The marshals freed him and Sandy climbed out of the van. Crow handed him an envelope. On the outside it said simply: “The White House.”

“What’s this?”

“The pardon,” Crow said. “I’ll work on the apology. Listen, my car’s right around the corner. You need a
lift?”

EPILOGUE

2179
DEEP SPACE

The sun was the most brilliant star in the sky, but that was all that distinguished it from other stars. The white-hot pinprick shed barely as much light as the quarter moon did on Earth, three thousand AU away. It did little to illuminate the ship gliding through the inner Oort cloud.

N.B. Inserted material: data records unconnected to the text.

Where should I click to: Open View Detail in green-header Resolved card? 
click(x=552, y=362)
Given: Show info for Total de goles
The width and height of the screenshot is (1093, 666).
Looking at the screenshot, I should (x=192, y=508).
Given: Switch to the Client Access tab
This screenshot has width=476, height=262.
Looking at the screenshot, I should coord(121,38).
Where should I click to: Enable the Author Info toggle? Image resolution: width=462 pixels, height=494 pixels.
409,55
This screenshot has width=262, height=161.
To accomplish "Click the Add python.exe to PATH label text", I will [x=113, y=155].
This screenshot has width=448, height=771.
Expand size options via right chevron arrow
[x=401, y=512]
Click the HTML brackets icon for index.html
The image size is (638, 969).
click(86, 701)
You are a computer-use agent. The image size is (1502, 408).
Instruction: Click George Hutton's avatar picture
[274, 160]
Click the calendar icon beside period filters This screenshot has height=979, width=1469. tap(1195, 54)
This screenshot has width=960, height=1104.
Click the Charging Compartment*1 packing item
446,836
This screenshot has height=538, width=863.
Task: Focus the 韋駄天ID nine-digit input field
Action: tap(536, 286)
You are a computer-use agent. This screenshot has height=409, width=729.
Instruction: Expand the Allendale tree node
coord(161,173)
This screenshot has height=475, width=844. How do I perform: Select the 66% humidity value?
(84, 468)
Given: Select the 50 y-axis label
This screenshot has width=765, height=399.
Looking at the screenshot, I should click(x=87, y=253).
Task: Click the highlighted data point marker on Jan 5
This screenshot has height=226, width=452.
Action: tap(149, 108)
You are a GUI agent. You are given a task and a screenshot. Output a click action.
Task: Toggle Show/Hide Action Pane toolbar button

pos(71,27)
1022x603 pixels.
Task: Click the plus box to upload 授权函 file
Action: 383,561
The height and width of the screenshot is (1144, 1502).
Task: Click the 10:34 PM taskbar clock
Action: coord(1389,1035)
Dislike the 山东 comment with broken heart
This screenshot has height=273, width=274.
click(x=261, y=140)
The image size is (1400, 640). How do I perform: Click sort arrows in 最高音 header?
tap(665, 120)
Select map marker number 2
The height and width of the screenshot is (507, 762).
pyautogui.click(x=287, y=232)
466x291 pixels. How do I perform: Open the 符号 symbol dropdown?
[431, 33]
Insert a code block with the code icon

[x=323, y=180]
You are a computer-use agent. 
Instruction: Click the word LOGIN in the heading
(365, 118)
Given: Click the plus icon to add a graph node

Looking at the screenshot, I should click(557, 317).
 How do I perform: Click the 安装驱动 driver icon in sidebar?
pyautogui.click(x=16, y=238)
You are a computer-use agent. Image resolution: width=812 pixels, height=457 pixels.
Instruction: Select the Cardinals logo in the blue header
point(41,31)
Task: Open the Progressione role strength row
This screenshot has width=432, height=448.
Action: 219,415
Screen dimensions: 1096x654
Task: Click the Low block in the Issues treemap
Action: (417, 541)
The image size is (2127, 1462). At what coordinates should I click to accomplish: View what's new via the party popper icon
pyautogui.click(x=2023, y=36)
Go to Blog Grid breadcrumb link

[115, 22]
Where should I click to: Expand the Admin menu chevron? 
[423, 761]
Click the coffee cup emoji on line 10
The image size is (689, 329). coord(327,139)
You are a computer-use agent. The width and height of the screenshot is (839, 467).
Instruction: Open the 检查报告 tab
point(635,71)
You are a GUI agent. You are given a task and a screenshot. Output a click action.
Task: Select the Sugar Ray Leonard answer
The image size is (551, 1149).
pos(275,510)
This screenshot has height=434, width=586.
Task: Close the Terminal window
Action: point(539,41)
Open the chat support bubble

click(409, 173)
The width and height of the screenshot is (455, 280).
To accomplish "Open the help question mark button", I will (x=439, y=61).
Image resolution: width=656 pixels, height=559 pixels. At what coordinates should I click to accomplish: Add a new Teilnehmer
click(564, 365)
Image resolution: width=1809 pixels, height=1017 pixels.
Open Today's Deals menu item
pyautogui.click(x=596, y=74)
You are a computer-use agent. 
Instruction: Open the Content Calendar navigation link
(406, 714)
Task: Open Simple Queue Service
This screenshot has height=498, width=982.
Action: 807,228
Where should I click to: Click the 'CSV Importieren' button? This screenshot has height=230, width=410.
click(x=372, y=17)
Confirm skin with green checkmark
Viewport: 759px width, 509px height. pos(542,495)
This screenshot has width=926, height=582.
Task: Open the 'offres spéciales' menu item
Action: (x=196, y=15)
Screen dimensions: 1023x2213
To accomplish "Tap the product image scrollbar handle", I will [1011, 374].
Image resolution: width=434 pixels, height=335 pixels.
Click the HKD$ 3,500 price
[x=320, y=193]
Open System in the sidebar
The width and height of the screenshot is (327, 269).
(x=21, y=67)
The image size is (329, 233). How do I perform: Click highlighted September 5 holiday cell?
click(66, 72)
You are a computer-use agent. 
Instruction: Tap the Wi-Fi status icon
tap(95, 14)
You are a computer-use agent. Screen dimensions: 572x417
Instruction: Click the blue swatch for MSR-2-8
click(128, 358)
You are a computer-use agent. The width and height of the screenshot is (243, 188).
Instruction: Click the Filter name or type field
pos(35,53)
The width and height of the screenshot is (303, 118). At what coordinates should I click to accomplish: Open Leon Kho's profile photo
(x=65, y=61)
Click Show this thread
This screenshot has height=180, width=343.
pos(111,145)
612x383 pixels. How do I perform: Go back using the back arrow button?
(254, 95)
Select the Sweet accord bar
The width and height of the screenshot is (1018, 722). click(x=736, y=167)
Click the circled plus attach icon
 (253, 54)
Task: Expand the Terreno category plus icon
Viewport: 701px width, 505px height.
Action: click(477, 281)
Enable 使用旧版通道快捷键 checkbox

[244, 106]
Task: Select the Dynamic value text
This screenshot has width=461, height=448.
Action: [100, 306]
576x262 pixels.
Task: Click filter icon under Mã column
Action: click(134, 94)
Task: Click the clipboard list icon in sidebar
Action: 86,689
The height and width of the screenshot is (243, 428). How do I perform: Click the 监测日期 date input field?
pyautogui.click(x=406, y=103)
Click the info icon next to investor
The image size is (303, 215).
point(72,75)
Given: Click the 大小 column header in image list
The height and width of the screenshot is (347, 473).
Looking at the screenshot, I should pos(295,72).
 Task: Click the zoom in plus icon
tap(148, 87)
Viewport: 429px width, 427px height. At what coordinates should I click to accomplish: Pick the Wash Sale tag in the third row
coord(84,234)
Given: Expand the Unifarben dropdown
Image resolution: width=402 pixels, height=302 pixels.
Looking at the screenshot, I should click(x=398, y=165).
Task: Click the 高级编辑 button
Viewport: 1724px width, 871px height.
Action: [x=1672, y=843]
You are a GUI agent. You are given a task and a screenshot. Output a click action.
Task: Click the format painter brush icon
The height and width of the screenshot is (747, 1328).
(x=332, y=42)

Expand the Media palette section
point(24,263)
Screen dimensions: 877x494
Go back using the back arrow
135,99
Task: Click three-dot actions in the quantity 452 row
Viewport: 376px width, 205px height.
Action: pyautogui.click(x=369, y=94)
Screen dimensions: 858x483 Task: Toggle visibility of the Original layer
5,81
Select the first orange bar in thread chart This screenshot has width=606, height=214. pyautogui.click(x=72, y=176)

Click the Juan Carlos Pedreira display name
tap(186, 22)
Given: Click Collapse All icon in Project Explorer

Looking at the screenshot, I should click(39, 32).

Earth’s first truly deep space mission had already satisfied two of its three mission objectives. The run out to the Oort cloud was the final field test of the technology critical to the interstellar vessel currently under construction in high Earth orbit. Long-duration antimatter containment and propulsion was a proven reality, and deep-space, self-contained life support a proven technology.

The ship’s second objective had been to sample several primordial Oort cloud objects, comets yet to be born. It was science’s first chance to study truly pristine material from the formation of the solar system and an excellent trial run for the remote-sensing and physical investigation procedures that would be integral to the interstellar ship’s research.

The ship closed on its final objective.

Two service modules jetted out from the ship’s air lock. Ever so carefully, mindful of four billion pairs of watching eyes back on Earth, they matched velocities with a vaguely egg-shaped module of antique design, human sized, encrusted with insectile appendages, ports, windows, and cameras. The main port was cracked. Crushed storage lockers and canisters surrounded the base of the egg.

There was a small hole in the egg’s shell.

The two modern modules linked to the antique’s grappling rings. Ever so gently, they shepherded it into the ship’s air lock.

The lock closed.

The ship rotated until its nose pointed toward the sun.

Antimatter engines flared, immeasurably brighter than the distant pinpoint sun. In two years, the crew would be back on Earth, accompanied by Dr. Rebecca Johansson, the first voyager and the first casualty of the interstellar age, who was finally returning home.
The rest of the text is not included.